> STATED EXERCISE 1
Rewrite the passage on consuming a RESTful web service between "Consuming Data from" and "provided by Google.", inclusive, replacing "apartment rentals" with "housing listings".

> TEXT SECTION
• • •

Consuming Data from a RESTful Web Service

As an example of a RESTful web service, let’s add some more information to our list of apartment rentals from previous exercises.

We’ll use a common, public API provided by Google.

incremental center

Geocoding

Geocoding with Google APIs

https://developers.google.com/maps/documentation/geocoding

Open a python interpreter using your souptests virtualenv:

[souptests]
heffalump:souptests cewing$ python

Then, import the requests library and prepare to make an HTTP request to the google geocoding service resource:

>>> import requests
>>> import json
>>> from pprint import pprint
>>> url = 'http://maps.googleapis.com/maps/api/geocode/json'
>>> addr = '511 Boren Ave. N, Seattle, 98109'
>>> parameters = {'address': addr, 'sensor': 'false' }
>>> resp = requests.get(url, params=parameters)
>>> data = json.loads(resp.text)
>>> if data['status'] == 'OK':
...     pprint(data)
...
{u'results': [{u'address_components': [{u'long_name': u'511',
                                        u'short_name': u'511',
                                        u'types': [u'street_number']},
                                       {u'long_name': u'Boren Avenue North',
                                        u'short_name': u'Boren Ave N',
                                        u'types': [u'route']},
                                       {u'long_name': u'South Lake Union',
                                        u'short_name': u'SLU',
                                        u'types': [u'neighborhood',
                                                   u'political']},
                                       {u'long_name': u'Seattle',
                                        u'short_name': u'Seattle',
                                        u'types': [u'locality',
                                                   u'political']},
                                       {u'long_name': u'King County',
                                        u'short_name': u'King County',
                                        u'types': [u'administrative_area_level_2',
                                                   u'political']},
                                       {u'long_name': u'Washington',
                                        u'short_name': u'WA',
                                        u'types': [u'administrative_area_level_1',
                                                   u'political']},
                                       {u'long_name': u'United States',
                                        u'short_name': u'US',
                                        u'types': [u'country',
                                                   u'political']},
                                       {u'long_name': u'98109',
                                        u'short_name': u'98109',
                                        u'types': [u'postal_code']}],
               u'formatted_address': u'511 Boren Avenue North, Seattle, WA 98109, USA',
               u'geometry': {u'location': {u'lat': 47.6235481,
                                           u'lng': -122.336212},
                             u'location_type': u'ROOFTOP',
                             u'viewport': {u'northeast': {u'lat': 47.6248970802915,
                                                          u'lng': -122.3348630197085},
                                           u'southwest': {u'lat': 47.6221991197085,
                                                          u'lng': -122.3375609802915}}},
               u'types': [u'street_address']}],
 u'status': u'OK'}
>>>

You can also do the reverse, provide a location as latitude and longitude and receive address informatin back:

>>> location = data['results'][0]['geometry']['location']
>>> latlng="{lat},{lng}".format(**location)

• • •

> RECORD EXCERPTS
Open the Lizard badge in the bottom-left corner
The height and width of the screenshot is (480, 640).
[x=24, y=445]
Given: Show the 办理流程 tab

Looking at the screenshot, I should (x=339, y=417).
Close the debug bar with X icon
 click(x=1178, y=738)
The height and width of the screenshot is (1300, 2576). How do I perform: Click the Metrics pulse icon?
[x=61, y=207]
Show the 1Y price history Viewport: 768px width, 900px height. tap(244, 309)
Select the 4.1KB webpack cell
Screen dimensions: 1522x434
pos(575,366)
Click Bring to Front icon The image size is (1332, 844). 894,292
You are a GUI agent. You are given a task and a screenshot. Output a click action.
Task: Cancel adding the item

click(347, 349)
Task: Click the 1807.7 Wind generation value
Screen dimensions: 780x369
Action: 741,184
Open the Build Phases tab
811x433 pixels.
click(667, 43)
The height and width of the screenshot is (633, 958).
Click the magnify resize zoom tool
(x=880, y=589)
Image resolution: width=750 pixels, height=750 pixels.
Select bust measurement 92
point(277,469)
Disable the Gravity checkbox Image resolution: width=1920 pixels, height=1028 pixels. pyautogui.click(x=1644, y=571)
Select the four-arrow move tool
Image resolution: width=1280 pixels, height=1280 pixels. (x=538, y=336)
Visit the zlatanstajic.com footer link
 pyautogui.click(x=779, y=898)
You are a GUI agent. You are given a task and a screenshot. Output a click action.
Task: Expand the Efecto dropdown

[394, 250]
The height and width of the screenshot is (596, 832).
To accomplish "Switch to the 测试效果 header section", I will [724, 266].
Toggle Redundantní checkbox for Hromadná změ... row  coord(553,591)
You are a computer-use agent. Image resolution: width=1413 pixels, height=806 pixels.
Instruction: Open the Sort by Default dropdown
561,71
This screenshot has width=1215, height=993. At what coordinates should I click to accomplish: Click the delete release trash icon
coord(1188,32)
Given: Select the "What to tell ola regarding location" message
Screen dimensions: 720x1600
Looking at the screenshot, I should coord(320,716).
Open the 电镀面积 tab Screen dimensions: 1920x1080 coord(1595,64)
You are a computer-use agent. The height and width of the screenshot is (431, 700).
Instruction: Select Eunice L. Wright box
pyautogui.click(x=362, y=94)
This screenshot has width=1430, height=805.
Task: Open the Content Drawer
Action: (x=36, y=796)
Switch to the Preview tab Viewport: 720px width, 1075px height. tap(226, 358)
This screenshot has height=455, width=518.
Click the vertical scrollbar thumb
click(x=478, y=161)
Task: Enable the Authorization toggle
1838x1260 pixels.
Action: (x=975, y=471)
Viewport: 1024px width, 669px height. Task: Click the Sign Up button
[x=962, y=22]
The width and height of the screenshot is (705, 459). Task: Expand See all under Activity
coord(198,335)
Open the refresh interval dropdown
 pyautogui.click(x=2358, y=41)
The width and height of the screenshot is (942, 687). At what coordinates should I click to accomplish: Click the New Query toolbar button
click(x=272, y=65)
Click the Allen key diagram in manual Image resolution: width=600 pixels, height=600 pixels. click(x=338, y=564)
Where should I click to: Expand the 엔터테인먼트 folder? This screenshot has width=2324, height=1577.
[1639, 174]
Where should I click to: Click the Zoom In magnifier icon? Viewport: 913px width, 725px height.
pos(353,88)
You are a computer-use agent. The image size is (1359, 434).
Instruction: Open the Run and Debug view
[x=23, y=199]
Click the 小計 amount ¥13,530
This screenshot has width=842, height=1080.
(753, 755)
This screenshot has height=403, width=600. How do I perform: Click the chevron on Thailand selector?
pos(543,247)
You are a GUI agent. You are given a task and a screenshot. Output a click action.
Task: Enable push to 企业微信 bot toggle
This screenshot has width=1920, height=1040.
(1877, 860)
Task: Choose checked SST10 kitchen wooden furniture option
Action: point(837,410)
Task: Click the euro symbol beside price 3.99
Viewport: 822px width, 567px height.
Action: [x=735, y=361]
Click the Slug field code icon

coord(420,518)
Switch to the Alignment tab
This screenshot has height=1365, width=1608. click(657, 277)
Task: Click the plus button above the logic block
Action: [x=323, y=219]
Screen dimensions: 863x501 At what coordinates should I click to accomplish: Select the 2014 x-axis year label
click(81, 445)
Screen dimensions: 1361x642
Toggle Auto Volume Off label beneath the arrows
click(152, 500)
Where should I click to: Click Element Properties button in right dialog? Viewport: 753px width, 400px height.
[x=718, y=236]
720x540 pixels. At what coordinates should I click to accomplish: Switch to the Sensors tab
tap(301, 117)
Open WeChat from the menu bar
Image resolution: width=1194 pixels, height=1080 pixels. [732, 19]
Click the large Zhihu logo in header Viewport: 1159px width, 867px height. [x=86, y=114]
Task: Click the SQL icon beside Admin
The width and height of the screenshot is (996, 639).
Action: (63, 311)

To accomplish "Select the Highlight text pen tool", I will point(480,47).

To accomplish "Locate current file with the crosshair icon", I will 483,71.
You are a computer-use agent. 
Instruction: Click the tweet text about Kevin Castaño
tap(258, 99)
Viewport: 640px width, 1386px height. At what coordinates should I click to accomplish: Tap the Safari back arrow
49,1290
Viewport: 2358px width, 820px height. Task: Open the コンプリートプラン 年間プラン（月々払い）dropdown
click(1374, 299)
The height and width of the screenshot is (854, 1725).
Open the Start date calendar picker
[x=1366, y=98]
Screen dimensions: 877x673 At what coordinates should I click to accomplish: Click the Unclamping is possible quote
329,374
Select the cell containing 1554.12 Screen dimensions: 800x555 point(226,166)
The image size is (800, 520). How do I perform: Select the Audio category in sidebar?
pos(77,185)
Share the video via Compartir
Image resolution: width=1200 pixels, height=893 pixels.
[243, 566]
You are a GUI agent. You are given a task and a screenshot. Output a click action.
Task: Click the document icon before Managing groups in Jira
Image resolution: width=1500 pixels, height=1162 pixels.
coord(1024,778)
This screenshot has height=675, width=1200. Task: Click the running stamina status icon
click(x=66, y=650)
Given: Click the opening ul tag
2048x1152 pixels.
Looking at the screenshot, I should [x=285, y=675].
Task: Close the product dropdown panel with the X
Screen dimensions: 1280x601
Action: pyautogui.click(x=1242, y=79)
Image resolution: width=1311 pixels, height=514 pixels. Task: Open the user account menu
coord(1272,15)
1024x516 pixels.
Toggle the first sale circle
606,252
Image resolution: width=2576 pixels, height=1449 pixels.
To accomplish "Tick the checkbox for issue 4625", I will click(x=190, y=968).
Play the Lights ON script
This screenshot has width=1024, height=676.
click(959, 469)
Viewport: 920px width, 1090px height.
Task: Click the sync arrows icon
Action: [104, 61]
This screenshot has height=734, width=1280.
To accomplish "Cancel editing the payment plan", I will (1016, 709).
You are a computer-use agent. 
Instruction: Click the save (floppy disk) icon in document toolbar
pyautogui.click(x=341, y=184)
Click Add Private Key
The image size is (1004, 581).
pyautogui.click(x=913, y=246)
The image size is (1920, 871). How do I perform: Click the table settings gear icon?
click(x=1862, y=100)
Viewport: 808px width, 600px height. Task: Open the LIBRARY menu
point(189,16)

• • •

> STATED EXERCISE 2
Transcribe the records between the lines holding "The height and width of the screenshot is (596, 832)." and "Toggle Redundantní checkbox", inclusive, unchanged.

> EXERCISE RESULT 1
Consuming Data from a RESTful Web Service

As an example of a RESTful web service, let’s add some more information to our list of housing listings from previous exercises.

We’ll use a common, public API provided by Google.

> EXERCISE RESULT 2
The height and width of the screenshot is (596, 832).
To accomplish "Switch to the 测试效果 header section", I will [724, 266].
Toggle Redundantní checkbox for Hromadná změ... row  coord(553,591)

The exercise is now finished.